The Afon Erch is a short river on the Llŷn peninsula, Gwynedd, Wales. It arises near the village of Llanaelhaearn, flowing south and southwest towards the hamlet of Llwyndyrys where it turns abruptly eastwards and curves around to the south, passing to the east of Y Ffor at Rhyd-y-gwystl. It continues towarin a SSW direction towards Abererch where despite the village name, it does not enter the sea but flows west parallel to the coast for 1 mile to Pwllheli. The Afon Rhyd-hir (translates from Welsh as 'river of the long ford') joins the Afon Erch within the tidal basin of Pwllheli Harbour. Its headwaters gather to the south of Llithfaen and flow south past Llannor to approach Pwllheli from the west. It is joined by the Afon Penrhos immediately west of the town, having originated around the extensive bog of Cors Geirch, a national nature reserve.

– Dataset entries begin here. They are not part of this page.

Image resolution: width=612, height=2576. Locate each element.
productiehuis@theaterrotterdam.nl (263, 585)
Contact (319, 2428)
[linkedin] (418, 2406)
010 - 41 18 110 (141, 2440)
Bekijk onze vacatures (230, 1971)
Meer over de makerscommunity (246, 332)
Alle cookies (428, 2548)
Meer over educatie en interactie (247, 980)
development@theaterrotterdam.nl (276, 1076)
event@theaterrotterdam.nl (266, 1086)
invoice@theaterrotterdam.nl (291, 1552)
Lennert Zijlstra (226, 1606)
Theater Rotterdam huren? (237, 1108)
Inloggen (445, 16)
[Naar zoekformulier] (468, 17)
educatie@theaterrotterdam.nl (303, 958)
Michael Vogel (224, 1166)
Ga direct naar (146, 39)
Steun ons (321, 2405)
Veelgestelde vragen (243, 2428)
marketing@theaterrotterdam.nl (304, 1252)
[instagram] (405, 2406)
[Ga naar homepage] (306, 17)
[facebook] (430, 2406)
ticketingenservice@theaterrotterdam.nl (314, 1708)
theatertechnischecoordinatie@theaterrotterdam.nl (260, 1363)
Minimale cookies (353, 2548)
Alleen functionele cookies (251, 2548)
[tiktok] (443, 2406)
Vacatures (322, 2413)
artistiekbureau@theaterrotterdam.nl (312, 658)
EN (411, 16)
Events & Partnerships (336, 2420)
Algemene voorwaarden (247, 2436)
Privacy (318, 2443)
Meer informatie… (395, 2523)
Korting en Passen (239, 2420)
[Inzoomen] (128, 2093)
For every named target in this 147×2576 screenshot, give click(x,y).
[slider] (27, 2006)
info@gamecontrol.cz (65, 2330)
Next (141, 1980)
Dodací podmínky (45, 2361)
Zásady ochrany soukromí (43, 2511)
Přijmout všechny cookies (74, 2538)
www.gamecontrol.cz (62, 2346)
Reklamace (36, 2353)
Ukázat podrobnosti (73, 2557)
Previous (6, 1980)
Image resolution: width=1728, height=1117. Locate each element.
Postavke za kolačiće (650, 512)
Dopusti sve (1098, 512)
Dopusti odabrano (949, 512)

Parts of the courses of each of these rivers occupy valleys that were formed by glacial meltwater. The uppermost Penrhos is a misfit stream within its valley.

The name of the Erch either signifies 'dappled/dark' or is possibly a personal name. Until the 16th century Aber-erch did sit at the point at which the river entered the sea but the longshore drift of the sands of Morfa Abererch diverted it west thereafter.